### Reading passage
··········

Three balls later, Chahar had a third golden duck added to South Africa’s top order when Tristan Stubbs’ attempted cut took a thick outside edge that flew to a diving Arshdeep at deep third. At 9 for 5, the South African lower order had a steep mountain to climb.
Maharaj and co. pick up the pieces
Arshdeep and Chahar were given a third over each in the powerplay, but with the swing drying up, Aiden Markram and Parnell began a mini recovery. The odd boundary or six aside, they were kept in check by the pacers. Chahar relied on a shorter length – with the ball getting old – but Arshdeep kept finding his full ball to Markram whizzing past the outside edge.
Axar Patel, who was introduced as the fifth bowler after 12 overs, bowled 15 dots of his own, delivering four overs on the trot. His line was closer to the stumps, and relied on ensuring the lower order batters could not free his arms. When he did offer Parnell a bit of a slog, the batter could only find the fielder at deep midwicket.

··········

Dataset records
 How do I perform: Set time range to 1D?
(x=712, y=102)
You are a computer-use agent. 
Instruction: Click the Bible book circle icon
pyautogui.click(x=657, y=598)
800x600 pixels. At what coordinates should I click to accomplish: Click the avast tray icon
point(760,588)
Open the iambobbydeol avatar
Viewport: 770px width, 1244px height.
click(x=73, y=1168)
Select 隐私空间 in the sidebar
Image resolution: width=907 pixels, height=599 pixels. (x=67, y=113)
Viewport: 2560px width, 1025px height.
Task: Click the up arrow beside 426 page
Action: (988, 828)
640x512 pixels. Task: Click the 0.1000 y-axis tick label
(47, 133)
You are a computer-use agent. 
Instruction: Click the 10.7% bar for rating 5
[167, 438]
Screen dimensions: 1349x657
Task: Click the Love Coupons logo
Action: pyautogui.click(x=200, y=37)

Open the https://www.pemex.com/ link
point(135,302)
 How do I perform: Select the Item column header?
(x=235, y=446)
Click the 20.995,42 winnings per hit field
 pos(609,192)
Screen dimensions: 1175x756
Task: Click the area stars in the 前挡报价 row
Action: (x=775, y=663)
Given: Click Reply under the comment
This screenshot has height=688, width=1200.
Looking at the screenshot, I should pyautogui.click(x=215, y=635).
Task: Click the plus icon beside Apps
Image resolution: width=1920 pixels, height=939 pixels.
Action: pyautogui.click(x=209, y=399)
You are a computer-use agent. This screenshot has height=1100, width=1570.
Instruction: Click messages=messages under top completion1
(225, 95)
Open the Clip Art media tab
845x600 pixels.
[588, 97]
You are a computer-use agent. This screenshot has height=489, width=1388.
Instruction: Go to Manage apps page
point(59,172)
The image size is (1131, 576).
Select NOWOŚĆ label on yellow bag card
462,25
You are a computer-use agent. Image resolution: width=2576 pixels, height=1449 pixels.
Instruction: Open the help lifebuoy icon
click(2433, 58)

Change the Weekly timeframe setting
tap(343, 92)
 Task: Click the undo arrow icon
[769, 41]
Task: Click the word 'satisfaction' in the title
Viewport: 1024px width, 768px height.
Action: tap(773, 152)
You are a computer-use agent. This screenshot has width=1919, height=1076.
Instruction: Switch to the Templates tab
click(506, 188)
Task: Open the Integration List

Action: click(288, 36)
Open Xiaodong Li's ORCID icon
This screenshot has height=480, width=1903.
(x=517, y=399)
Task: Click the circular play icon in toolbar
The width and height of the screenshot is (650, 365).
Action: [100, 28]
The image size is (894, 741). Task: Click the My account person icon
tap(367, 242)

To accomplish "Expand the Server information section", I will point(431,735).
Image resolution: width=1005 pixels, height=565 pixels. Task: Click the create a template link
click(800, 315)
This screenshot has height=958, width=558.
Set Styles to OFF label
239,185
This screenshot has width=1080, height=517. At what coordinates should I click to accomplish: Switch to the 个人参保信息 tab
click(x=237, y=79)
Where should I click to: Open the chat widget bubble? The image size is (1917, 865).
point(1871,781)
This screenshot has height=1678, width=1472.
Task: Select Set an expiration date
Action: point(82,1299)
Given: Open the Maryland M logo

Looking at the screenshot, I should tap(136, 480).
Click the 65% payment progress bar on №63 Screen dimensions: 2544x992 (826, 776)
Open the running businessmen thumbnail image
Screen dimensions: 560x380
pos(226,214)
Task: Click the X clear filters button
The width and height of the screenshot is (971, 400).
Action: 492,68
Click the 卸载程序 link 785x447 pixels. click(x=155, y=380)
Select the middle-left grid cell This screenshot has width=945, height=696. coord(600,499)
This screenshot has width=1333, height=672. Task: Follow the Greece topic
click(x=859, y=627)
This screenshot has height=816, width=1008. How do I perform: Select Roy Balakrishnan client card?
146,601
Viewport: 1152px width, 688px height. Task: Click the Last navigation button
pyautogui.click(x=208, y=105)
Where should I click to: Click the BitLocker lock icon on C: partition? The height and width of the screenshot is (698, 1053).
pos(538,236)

··········

### Task prompt
Continue the cricket match report from where it stops. The data has no connection to the cricket match report.

### Answer section
However, Parnell’s 24 and Maharaj’s 35-ball 41 helped South Africa get into triple figures. Maharaj crunched Chahar in the 13th for a pulled six, and then got on top of Arshdeep in a 17-run over. Harshal, though, picked off Maharaj in a tidy 20th over to ensure India would be chasing at a run-rate of well under six.
SA seamers keep India honest
The chase was meant to be straightforward, but with a small target, Rahul had the liberty of playing out Rabada’s first over, a maiden. Rabada, though, attacked the stumps in his second over, and induced an edge off Rohit Sharma’s bat by getting the ball to come in and forcing the India captain to play at it. His caught-behind dismissal meant both captains on the night were out for ducks. Virat Kohli came out intending to attack Rabada, but after a miscued drive early on, he too reined his shot-making. From the other end, Parnell looked less dangerous, straying down the leg side in a search for swing, however, he did give Rahul a scare on two occasions inside the powerplay that tempted South Africa enough to take two unsuccessful lbw reviews.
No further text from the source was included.